When I first catapulted out of New Jersey (as so many do although NJ has extensive beauty of its own) in January of 1979 to finish my BA in Columbia, Missouri, I had no idea what winter would give way to, and when it happened that April, I missed many an Algebra class because I was stopped in my tracks outside my dorm by a redbud, a purple creature of great splendor. That, and Mexican food (its own kind of beauty), showed me worlds beyond my limited vision and taste buds. The color of the sky, sometimes almost a Maxfield Parrish painting come to life, in early twilight also threw me to the ground where I lay for long stretches (before I knew about ticks and chiggers).
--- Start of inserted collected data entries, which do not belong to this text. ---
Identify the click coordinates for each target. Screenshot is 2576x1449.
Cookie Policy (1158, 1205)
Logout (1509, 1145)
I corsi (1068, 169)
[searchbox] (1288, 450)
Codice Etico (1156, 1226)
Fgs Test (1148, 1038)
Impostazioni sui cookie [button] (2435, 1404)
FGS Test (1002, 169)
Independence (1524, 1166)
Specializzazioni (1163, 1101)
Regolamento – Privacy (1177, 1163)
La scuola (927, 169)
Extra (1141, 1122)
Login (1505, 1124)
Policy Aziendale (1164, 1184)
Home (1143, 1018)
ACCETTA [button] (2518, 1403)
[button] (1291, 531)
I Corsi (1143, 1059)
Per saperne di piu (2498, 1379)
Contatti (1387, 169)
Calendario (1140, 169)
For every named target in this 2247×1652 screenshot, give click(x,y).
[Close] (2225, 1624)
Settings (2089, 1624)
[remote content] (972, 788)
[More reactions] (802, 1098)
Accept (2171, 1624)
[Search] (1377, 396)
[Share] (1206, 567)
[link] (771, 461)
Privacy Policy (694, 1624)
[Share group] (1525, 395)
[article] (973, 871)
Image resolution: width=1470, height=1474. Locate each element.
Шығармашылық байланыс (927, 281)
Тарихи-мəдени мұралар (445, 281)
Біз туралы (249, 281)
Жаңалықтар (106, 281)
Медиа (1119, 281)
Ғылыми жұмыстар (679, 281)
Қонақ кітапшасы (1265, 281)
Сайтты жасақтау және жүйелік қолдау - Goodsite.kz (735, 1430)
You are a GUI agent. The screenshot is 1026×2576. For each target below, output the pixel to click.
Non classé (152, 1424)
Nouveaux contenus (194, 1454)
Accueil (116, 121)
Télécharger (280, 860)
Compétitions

At the same time, I know this poem by Wu Men Hui-k’ai (1183 – 1260) tells us how to live:
Ten thousand flowers in spring, the moon in autumn, a cool breeze in summer, snow in winter. If your mind isn’t clouded by unnecessary things, this is the best season of your life.
Having just come from Orlando to be with my mom and sister, I sought out the beauty of the now then and there in temperatures as high as high humidity: the live oaks massive as Godzilla, the scent of a white magnolia as large as my face, the turquoise shimmer on the water in a pool and the delicious cool of that water on my face, and the first bite into a particularly good falafel.
Back home, I’m swimming through the season of ten thousand flowers, trying to see more than a few hundred. Today in big wind with storms on the horizon, I’ll go on another beauty walk, reminding myself that sometimes more than usual, the most beautiful thing is now.